De las muchas violencias que vivimos las mujeres, la estética es una de las más interiorizadas que tenemos. La presión de vernos bien, o mejor no vernos, erosiona la autoestima desde edades muy tempranas. Parece que el mensaje que internamente nos decimos es el “sé perfecta o no seas” y entre el ser mujer de cuerpo perfecto o ser una madre perfecta, muchas terminamos creyendo que elegimos la segunda opción cuando ni siquiera tuvimos tiempo de elegir.
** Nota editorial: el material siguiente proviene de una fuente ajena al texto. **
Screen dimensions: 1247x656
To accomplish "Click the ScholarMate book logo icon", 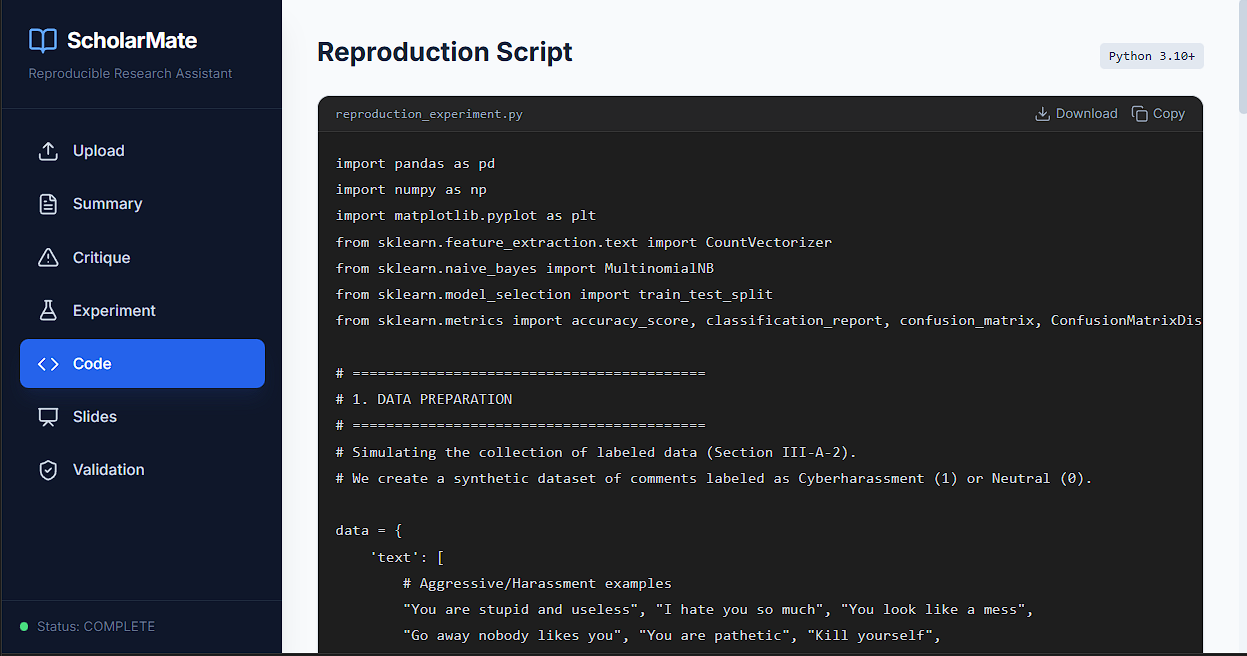I will (x=43, y=40).
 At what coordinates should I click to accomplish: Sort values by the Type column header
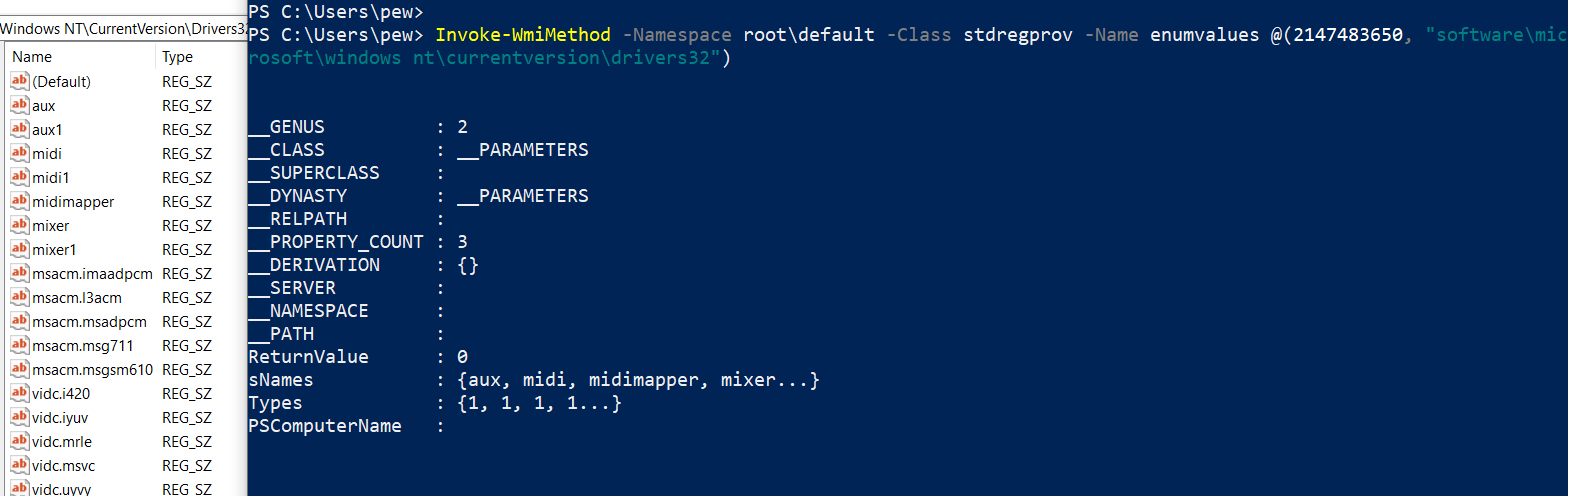(202, 57)
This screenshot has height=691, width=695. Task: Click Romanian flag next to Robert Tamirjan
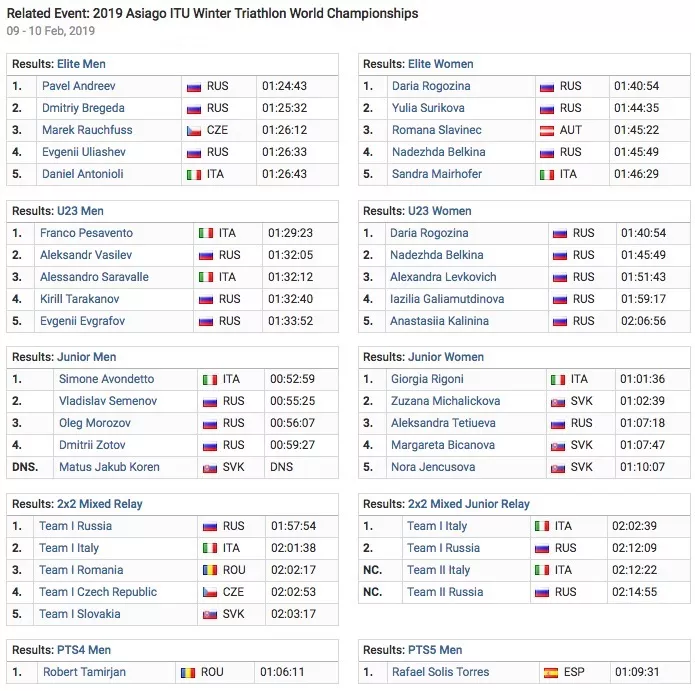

Luego vemos las fotos donde nuestra ausencia no nos molesta y extrañamente eso se nos hace normal.

 No sé si yo rasgaría mi rostro en una foto (la forma actual de borrarnos es poner un emoji sobre la parte que no es visualmente estética o usar algunos filtros), tal vez  hubiera roto la foto o la hubiera tirado, pero eso significaría romper y tirar a quienes me acompañaban en el momento y a su respectiva felicidad. Mi abuela las recortaba y guardaba los retazos en bolsita transparente; los recortes descontextualizados parecían esperar su momento para formar un collage familiar que nunca llegó. Nunca supe qué les hacía a sus imágenes recortadas. Rasgar el propio rostro, recortarlo, esconderlo y dejar a los demás integrantes de la foto intactos, es un síntoma de la violencia internalizada que tenemos las madres. Irse desvaneciendo por cuenta propia. 

Mirarse de frente es una tarea titánica cuando los mandatos de perfección taladran cada pierna, cada vientre o cada sonrisa. Deshacerse de la culpa por no lucir bien resulta más difícil que rasgar una foto, y sin embargo, pienso que la solución estaría en hacernos más fotos, en tomarle foto a las amigas cuando juegan con sus hijas, a las primas cuando bailan o a las madres cuando simplemente existen; hacer que la culpa por no ser perfectas se vea aplastada por el recuerdo de los momentos en donde somos, más que madres, seres que bailan, juegan y aman, sin necesidad de perfección.